Geographic inequities in hemodialysis access: a call to reassess dialysis facility locations in Brazil

Abstract

Background

Patients who travel more than 60 min to undergo hemodialysis may experience higher mortality and lower quality of life. The primary aim of this study was to calculate the travel distance between patient city areas and dialysis facility care locations in Brazil, to highlight barriers and need to optimize access to chronic dialysis.


Methods

We conducted a retrospective cohort study using claims data from the Brazilian Public Health System's database, focusing on kidney replacement therapy (KRT) by hemodialysis. Our study population comprised all patients undergoing hemodialysis in Brazil between January 2023 and December 2023. For patients from different city areas, we calculated the Haversine distance between the patient city area and the dialysis facility.


Results

We evaluated 154,788 patients who received hemodialysis funded by the Brazilian Public Health System.
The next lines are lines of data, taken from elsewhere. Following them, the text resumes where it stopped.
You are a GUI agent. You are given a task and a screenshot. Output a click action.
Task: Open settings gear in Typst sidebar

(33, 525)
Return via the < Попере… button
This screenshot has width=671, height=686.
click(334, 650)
Fifty-nine percent of the patients underwent dialysis in the same city area. Overall, patients traveled a median (IQR) distance of 35.9 [19.5 – 64.2] kilometers to the facilities, 48% traveled more than 40 km, with a maximum traveling distance of 353 km. Notably, the median distance traveled was shortest in the Southeast (27.6 km) and longest in the North (84.3 km). The number of patients that traveled more than 40 km was lower in the Southeast (32%) and higher in the North region (77%).


Conclusion

The travel distance to the dialysis facility is an important inequity to KRT access in Brazil. In the South and Southeast, where there is a higher dialysis unit density, patients have greater regional availability of dialysis centers, and shorter traveling distances than in the North, Midwest, and Northeast regions.